# [Stated task]
Turn every line of the records below into a numbered list, skipping blank lines.

+--

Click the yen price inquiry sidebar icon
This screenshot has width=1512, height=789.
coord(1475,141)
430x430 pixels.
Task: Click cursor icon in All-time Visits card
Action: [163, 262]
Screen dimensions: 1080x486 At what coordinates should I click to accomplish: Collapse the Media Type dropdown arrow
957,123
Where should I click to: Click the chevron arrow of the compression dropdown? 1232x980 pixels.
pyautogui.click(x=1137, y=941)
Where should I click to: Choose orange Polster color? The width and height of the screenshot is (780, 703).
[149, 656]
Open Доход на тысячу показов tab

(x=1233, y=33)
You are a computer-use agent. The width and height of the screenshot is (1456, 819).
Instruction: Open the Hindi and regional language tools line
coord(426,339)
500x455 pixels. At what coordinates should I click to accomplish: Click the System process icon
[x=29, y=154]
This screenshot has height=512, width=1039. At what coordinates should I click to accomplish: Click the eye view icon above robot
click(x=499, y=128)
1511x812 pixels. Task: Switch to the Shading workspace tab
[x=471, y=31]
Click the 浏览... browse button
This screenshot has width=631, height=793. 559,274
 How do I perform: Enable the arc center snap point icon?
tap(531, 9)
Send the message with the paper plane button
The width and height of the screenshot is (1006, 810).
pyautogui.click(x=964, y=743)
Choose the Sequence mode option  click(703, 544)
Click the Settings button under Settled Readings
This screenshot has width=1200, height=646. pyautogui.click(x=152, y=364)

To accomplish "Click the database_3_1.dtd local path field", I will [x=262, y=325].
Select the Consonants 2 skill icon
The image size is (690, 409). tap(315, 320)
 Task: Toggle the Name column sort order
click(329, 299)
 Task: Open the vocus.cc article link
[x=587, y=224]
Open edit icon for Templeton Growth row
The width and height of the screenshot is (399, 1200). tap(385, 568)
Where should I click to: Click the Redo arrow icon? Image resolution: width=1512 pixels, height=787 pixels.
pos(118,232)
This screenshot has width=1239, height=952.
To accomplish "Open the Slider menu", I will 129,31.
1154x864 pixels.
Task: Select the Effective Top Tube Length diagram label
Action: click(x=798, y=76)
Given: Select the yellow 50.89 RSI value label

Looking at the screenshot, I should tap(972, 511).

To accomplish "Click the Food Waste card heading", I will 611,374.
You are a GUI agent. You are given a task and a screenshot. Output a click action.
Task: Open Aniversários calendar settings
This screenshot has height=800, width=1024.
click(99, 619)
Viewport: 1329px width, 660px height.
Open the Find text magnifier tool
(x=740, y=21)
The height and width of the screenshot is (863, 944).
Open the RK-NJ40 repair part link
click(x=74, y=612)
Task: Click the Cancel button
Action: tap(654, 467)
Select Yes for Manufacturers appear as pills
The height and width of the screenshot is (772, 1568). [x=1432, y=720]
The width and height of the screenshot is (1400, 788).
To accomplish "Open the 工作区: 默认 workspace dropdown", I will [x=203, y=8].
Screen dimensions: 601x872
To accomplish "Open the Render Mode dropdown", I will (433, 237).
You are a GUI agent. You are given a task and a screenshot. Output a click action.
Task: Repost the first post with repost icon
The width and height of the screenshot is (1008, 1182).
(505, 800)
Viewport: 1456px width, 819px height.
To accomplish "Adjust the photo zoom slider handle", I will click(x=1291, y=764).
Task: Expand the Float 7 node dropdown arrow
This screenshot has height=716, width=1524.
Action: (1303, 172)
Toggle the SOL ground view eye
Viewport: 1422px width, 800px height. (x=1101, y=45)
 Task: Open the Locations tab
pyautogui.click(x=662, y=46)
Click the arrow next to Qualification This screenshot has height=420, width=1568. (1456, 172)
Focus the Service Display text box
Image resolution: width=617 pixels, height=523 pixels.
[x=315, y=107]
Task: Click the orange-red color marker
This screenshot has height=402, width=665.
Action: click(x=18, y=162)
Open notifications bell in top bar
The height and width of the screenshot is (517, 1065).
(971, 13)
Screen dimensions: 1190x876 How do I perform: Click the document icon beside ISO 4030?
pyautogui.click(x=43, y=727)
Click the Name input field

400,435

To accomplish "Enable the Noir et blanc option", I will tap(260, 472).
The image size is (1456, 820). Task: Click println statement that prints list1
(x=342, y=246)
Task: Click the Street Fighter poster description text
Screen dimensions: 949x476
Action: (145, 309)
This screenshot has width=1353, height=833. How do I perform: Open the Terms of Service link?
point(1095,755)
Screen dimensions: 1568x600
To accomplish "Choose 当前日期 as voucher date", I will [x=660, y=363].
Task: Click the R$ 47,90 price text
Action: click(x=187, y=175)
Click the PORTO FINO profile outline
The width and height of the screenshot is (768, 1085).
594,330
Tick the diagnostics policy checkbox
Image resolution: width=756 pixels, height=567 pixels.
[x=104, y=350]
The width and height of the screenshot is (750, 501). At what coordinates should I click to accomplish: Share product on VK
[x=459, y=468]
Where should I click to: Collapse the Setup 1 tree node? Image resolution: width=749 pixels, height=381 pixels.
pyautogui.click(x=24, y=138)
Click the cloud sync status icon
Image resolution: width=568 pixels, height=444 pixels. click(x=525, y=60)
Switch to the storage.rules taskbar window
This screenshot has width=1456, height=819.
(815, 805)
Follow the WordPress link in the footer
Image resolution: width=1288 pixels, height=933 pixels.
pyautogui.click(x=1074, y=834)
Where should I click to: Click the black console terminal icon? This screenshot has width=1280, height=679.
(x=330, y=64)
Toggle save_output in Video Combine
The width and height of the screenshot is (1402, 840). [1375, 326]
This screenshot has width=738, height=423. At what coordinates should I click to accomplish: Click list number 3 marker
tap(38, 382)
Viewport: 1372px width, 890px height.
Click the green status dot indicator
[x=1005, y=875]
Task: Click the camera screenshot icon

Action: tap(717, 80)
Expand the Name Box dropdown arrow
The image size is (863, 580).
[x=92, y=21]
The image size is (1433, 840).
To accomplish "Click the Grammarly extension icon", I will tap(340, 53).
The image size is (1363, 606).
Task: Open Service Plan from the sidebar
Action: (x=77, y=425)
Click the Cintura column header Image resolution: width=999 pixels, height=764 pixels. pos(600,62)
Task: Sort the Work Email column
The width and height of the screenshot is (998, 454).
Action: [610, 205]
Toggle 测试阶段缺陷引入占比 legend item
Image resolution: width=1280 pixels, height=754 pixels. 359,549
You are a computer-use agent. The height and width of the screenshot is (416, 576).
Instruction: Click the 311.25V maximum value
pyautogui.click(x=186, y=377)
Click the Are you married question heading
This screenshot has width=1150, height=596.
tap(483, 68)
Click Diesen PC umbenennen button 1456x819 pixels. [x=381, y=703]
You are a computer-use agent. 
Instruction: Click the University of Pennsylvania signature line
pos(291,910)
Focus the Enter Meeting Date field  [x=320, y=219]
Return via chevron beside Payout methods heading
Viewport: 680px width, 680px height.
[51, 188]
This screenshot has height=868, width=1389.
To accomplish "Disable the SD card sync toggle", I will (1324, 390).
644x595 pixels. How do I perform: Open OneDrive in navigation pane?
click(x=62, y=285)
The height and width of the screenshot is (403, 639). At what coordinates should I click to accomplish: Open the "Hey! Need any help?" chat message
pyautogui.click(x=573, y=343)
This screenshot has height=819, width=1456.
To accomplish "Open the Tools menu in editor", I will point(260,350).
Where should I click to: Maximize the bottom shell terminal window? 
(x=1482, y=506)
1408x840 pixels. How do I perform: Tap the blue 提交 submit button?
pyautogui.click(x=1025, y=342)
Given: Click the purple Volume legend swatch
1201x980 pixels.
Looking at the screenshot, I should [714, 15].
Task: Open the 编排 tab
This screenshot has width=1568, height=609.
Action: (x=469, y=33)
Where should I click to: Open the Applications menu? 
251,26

+--

# [Solved exercise]
1. Click the yen price inquiry sidebar icon
2. This screenshot has width=1512, height=789.
3. coord(1475,141)
4. 430x430 pixels.
5. Task: Click cursor icon in All-time Visits card
6. Action: [163, 262]
7. Screen dimensions: 1080x486 At what coordinates should I click to accomplish: Collapse the Media Type dropdown arrow
8. 957,123
9. Where should I click to: Click the chevron arrow of the compression dropdown? 1232x980 pixels.
10. pyautogui.click(x=1137, y=941)
11. Where should I click to: Choose orange Polster color? The width and height of the screenshot is (780, 703).
12. [149, 656]
13. Open Доход на тысячу показов tab
14. (x=1233, y=33)
15. You are a computer-use agent. The width and height of the screenshot is (1456, 819).
16. Instruction: Open the Hindi and regional language tools line
17. coord(426,339)
18. 500x455 pixels. At what coordinates should I click to accomplish: Click the System process icon
19. [x=29, y=154]
20. This screenshot has height=512, width=1039. At what coordinates should I click to accomplish: Click the eye view icon above robot
21. click(x=499, y=128)
22. 1511x812 pixels. Task: Switch to the Shading workspace tab
23. [x=471, y=31]
24. Click the 浏览... browse button
25. This screenshot has width=631, height=793. 559,274
26.  How do I perform: Enable the arc center snap point icon?
27. tap(531, 9)
28. Send the message with the paper plane button
29. The width and height of the screenshot is (1006, 810).
30. pyautogui.click(x=964, y=743)
31. Choose the Sequence mode option  click(703, 544)
32. Click the Settings button under Settled Readings
33. This screenshot has width=1200, height=646. pyautogui.click(x=152, y=364)
34. To accomplish "Click the database_3_1.dtd local path field", I will [x=262, y=325].
35. Select the Consonants 2 skill icon
36. The image size is (690, 409). tap(315, 320)
37.  Task: Toggle the Name column sort order
38. click(329, 299)
39.  Task: Open the vocus.cc article link
40. [x=587, y=224]
41. Open edit icon for Templeton Growth row
42. The width and height of the screenshot is (399, 1200). tap(385, 568)
43. Where should I click to: Click the Redo arrow icon? Image resolution: width=1512 pixels, height=787 pixels.
44. pos(118,232)
45. This screenshot has width=1239, height=952.
46. To accomplish "Open the Slider menu", I will 129,31.
47. 1154x864 pixels.
48. Task: Select the Effective Top Tube Length diagram label
49. Action: click(x=798, y=76)
50. Given: Select the yellow 50.89 RSI value label
51. Looking at the screenshot, I should tap(972, 511).
52. To accomplish "Click the Food Waste card heading", I will 611,374.
53. You are a GUI agent. You are given a task and a screenshot. Output a click action.
54. Task: Open Aniversários calendar settings
55. This screenshot has height=800, width=1024.
56. click(99, 619)
57. Viewport: 1329px width, 660px height.
58. Open the Find text magnifier tool
59. (x=740, y=21)
60. The height and width of the screenshot is (863, 944).
61. Open the RK-NJ40 repair part link
62. click(x=74, y=612)
63. Task: Click the Cancel button
64. Action: tap(654, 467)
65. Select Yes for Manufacturers appear as pills
66. The height and width of the screenshot is (772, 1568). [x=1432, y=720]
67. The width and height of the screenshot is (1400, 788).
68. To accomplish "Open the 工作区: 默认 workspace dropdown", I will [x=203, y=8].
69. Screen dimensions: 601x872
70. To accomplish "Open the Render Mode dropdown", I will (433, 237).
71. You are a GUI agent. You are given a task and a screenshot. Output a click action.
72. Task: Repost the first post with repost icon
73. The width and height of the screenshot is (1008, 1182).
74. (505, 800)
75. Viewport: 1456px width, 819px height.
76. To accomplish "Adjust the photo zoom slider handle", I will click(x=1291, y=764).
77. Task: Expand the Float 7 node dropdown arrow
78. This screenshot has height=716, width=1524.
79. Action: (1303, 172)
80. Toggle the SOL ground view eye
81. Viewport: 1422px width, 800px height. (x=1101, y=45)
82.  Task: Open the Locations tab
83. pyautogui.click(x=662, y=46)
84. Click the arrow next to Qualification This screenshot has height=420, width=1568. (1456, 172)
85. Focus the Service Display text box
86. Image resolution: width=617 pixels, height=523 pixels.
87. [x=315, y=107]
88. Task: Click the orange-red color marker
89. This screenshot has height=402, width=665.
90. Action: click(x=18, y=162)
91. Open notifications bell in top bar
92. The height and width of the screenshot is (517, 1065).
93. (971, 13)
94. Screen dimensions: 1190x876 How do I perform: Click the document icon beside ISO 4030?
95. pyautogui.click(x=43, y=727)
96. Click the Name input field
97. 400,435
98. To accomplish "Enable the Noir et blanc option", I will tap(260, 472).
99. The image size is (1456, 820). Task: Click println statement that prints list1
100. (x=342, y=246)
101. Task: Click the Street Fighter poster description text
102. Screen dimensions: 949x476
103. Action: (145, 309)
104. This screenshot has width=1353, height=833. How do I perform: Open the Terms of Service link?
105. point(1095,755)
106. Screen dimensions: 1568x600
107. To accomplish "Choose 当前日期 as voucher date", I will [x=660, y=363].
108. Task: Click the R$ 47,90 price text
109. Action: click(x=187, y=175)
110. Click the PORTO FINO profile outline
111. The width and height of the screenshot is (768, 1085).
112. 594,330
113. Tick the diagnostics policy checkbox
114. Image resolution: width=756 pixels, height=567 pixels.
115. [x=104, y=350]
116. The width and height of the screenshot is (750, 501). At what coordinates should I click to accomplish: Share product on VK
117. [x=459, y=468]
118. Where should I click to: Collapse the Setup 1 tree node? Image resolution: width=749 pixels, height=381 pixels.
119. pyautogui.click(x=24, y=138)
120. Click the cloud sync status icon
121. Image resolution: width=568 pixels, height=444 pixels. click(x=525, y=60)
122. Switch to the storage.rules taskbar window
123. This screenshot has width=1456, height=819.
124. (815, 805)
125. Follow the WordPress link in the footer
126. Image resolution: width=1288 pixels, height=933 pixels.
127. pyautogui.click(x=1074, y=834)
128. Where should I click to: Click the black console terminal icon? This screenshot has width=1280, height=679.
129. (x=330, y=64)
130. Toggle save_output in Video Combine
131. The width and height of the screenshot is (1402, 840). [1375, 326]
132. This screenshot has width=738, height=423. At what coordinates should I click to accomplish: Click list number 3 marker
133. tap(38, 382)
134. Viewport: 1372px width, 890px height.
135. Click the green status dot indicator
136. [x=1005, y=875]
137. Task: Click the camera screenshot icon
138. Action: tap(717, 80)
139. Expand the Name Box dropdown arrow
140. The image size is (863, 580).
141. [x=92, y=21]
142. The image size is (1433, 840).
143. To accomplish "Click the Grammarly extension icon", I will tap(340, 53).
144. The image size is (1363, 606).
145. Task: Open Service Plan from the sidebar
146. Action: (x=77, y=425)
147. Click the Cintura column header Image resolution: width=999 pixels, height=764 pixels. pos(600,62)
148. Task: Sort the Work Email column
149. The width and height of the screenshot is (998, 454).
150. Action: [610, 205]
151. Toggle 测试阶段缺陷引入占比 legend item
152. Image resolution: width=1280 pixels, height=754 pixels. 359,549
153. You are a computer-use agent. The height and width of the screenshot is (416, 576).
154. Instruction: Click the 311.25V maximum value
155. pyautogui.click(x=186, y=377)
156. Click the Are you married question heading
157. This screenshot has width=1150, height=596.
158. tap(483, 68)
159. Click Diesen PC umbenennen button 1456x819 pixels. [x=381, y=703]
160. You are a computer-use agent. 
161. Instruction: Click the University of Pennsylvania signature line
162. pos(291,910)
163. Focus the Enter Meeting Date field  [x=320, y=219]
164. Return via chevron beside Payout methods heading
165. Viewport: 680px width, 680px height.
166. [51, 188]
167. This screenshot has height=868, width=1389.
168. To accomplish "Disable the SD card sync toggle", I will (1324, 390).
169. 644x595 pixels. How do I perform: Open OneDrive in navigation pane?
170. click(x=62, y=285)
171. The height and width of the screenshot is (403, 639). At what coordinates should I click to accomplish: Open the "Hey! Need any help?" chat message
172. pyautogui.click(x=573, y=343)
173. This screenshot has height=819, width=1456.
174. To accomplish "Open the Tools menu in editor", I will point(260,350).
175. Where should I click to: Maximize the bottom shell terminal window? 
176. (x=1482, y=506)
177. 1408x840 pixels. How do I perform: Tap the blue 提交 submit button?
178. pyautogui.click(x=1025, y=342)
179. Given: Click the purple Volume legend swatch
180. 1201x980 pixels.
181. Looking at the screenshot, I should [714, 15].
182. Task: Open the 编排 tab
183. This screenshot has width=1568, height=609.
184. Action: (x=469, y=33)
185. Where should I click to: Open the Applications menu? 
186. 251,26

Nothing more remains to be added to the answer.